### Istruzioni esercizio
(a) Secondo l'estratto, su quante donne è stata sperimentata l'iniezione contraccettiva nello Stato della Georgia tra il 1967 e il 1978?
(b) Riporta il passo dell'estratto che parte da "Nel 1960, gli" e si chiude con "erano state sterilizzate.", rinominando "Puerto Rico" in "Portorico".

Il giornale israeliano si rifà all’inchiesta pubblicata di recente dal programma “Vacuum documentary ” condotto da Gal Gabay, e trasmesso sulla Televisione Educativa israeliana, in cui si afferma che “il trattamento è imposto su un gran numero di immigrati etiopi”. Secondo il ricercatore Reuven Sava, che ha condotto l’indagine, più di quaranta donne sono state sottoposte, contro la loro volontà, all’iniezione di Depo-Provera, un medicinale molto forte che, come si può leggere tranquillamente su internet, viene usato per curare tumori, per la castrazione chimica e nelle terapie iniziali per cambiare sesso. Il Depo-Provera, che ha diverse controindicazioni, tra cui l’osteoporosi e a lungo andare la sterilità, ha una storia inquietante. Secondo una relazione dell’organizzazione Sha L’Isha, l’iniezione contraccettiva è stata sperimentata, tra il 1967 e il 1978, nello Stato della Georgia, negli Stati Uniti, su più di 13mila donne povere, la metà delle quali erano nere. La maggior parte di loro, che non erano a conoscenza della sperimentazione, si sono ammalate. Molte altre sono morte. Medicinali contraccettivi come il Depo-Provera sono stati utilizzati spesso da Washington per ridurre il tasso di natalità dei poveri.

Nel 1960, gli Usa erano preoccupati per l’aumento della popolazione del Puerto Rico. Nel 1965 si è riscontrato che il 34% delle donne portoricane tra i 20 e il 49 anni erano state sterilizzate.

### Righe di dati

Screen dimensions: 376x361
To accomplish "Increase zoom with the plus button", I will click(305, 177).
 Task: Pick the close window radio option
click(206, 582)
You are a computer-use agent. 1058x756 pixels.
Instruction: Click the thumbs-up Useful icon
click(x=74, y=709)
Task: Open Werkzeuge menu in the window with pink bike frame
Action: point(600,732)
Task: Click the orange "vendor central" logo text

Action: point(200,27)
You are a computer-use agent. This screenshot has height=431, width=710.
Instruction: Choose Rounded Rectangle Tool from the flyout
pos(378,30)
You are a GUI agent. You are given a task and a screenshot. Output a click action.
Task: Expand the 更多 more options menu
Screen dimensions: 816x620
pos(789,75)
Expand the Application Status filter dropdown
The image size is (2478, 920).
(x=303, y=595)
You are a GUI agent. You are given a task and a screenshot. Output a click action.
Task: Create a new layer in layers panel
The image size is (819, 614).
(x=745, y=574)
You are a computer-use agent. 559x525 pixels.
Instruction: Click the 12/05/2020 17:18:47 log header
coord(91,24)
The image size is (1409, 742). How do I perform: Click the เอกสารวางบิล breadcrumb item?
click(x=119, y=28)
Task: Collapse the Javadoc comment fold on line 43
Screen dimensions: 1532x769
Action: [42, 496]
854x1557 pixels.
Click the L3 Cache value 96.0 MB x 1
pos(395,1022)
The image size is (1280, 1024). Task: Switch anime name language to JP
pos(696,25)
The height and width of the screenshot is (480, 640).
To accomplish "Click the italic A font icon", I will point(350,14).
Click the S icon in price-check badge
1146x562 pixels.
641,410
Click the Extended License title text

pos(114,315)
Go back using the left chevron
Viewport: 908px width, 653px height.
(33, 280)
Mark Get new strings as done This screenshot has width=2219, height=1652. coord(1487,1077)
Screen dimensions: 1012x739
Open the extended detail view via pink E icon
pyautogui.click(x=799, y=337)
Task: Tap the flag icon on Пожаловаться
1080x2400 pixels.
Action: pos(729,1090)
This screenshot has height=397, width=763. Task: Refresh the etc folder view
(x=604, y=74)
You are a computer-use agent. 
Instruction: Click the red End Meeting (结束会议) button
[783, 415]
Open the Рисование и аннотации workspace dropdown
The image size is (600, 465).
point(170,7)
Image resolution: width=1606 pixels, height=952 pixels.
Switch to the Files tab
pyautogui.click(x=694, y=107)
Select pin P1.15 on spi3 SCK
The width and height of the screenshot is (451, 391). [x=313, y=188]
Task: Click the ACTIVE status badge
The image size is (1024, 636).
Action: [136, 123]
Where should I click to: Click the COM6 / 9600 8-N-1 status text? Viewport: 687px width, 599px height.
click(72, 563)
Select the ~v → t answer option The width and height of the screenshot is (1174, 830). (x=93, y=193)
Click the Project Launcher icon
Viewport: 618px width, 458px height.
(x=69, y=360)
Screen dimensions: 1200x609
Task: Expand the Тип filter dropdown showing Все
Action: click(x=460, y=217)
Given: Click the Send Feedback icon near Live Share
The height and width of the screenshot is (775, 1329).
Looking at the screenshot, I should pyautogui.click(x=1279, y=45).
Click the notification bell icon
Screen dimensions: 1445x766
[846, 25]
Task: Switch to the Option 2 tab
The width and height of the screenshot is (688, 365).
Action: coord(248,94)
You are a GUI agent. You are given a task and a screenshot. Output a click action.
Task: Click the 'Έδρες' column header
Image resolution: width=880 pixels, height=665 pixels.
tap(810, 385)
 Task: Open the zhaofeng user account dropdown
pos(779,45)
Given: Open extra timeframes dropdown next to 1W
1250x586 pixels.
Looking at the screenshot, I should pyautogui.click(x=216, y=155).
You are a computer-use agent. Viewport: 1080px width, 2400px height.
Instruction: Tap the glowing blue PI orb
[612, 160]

### Le tue risposte
(a) Su più di 13mila donne povere.

(b)
Nel 1960, gli Usa erano preoccupati per l’aumento della popolazione del Portorico. Nel 1965 si è riscontrato che il 34% delle donne portoricane tra i 20 e il 49 anni erano state sterilizzate.